-- LESETEXT --
>>>>
ICH WAR NOCH NIEMALS IN der Verrerie La Rochère
Es war nicht versprochenes Spektakel, das mich dazu veranlasste, meine Herbstferien im Osten Frankreichs zu verbringen. Ganz im Gegenteil. Freunde besitzen dort ein Haus. Und sie sind grosszügig. Und gastfreundlich. Und tolle Menschen obendrein.
Zudem hatte ich gehört: Man kann dort wunderbar Ferien machen, wenn man damit zufrieden ist, ein bisschen mit dem Rennvelo über die Berge zu fahren (etwa auf den Col du Paradis, 330 m ü. M.), abends ein paar Teller Boeuf Bourguignon vom ortstypischen Charolais-Rind zu mampfen oder nachmittags im Garten unter der Trauerweide sich die Herbstsonne aufs Gesicht scheinen zu lassen, ein Buch in den Händen – oder ein Glas Weisswein.
Und ebendieses Glas Wein erinnerte mich an zu Hause; nicht der Wein, sondern das Glas. Ein kleines, handliches Ding, einen knappen Deziliter fassend, mit feinen Rippen an der Aussenseite. Seit ich mich erinnern kann, ist es exakt dieses kleine Glas, aus dem ich daheim meinen Espresso trinke, jeden Morgen, manchmal früher, manchmal später, aber immer ohne Zucker und ohne diese eklige Milch. Ich hatte es vor hundert Jahren bei Manufactum entdeckt, * nicht online, sondern im Warenhaus in München, seitdem ist es ein fixer Bestandteil meines Lebens.
<<<<
-- AUFGABEN --
1. Fasse den Lesetext in zwei Sätzen zusammen.
2. Beantworte anhand des Lesetextes, wie viel das kleine Glas fasst.

-- DATENSATZ --
>>>>
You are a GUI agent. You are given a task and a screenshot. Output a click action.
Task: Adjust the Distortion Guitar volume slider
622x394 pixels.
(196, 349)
<<<<
-- LÖSUNGEN --
1. Die erzählende Person verbrachte die Herbstferien im Osten Frankreichs im Haus großzügiger, gastfreundlicher Freunde, wo man gehörtermaßen wunderbar Ferien machen kann, etwa mit Velofahrten über die Berge, Boeuf Bourguignon und Nachmittagen im Garten mit Buch oder Weißwein. Ein Glas Wein erinnerte dabei an das kleine, fein gerippte Glas, aus dem sie daheim jeden Morgen Espresso trinkt und das sie einst bei Manufactum im Warenhaus in München entdeckt hatte.

2. Einen knappen Deziliter.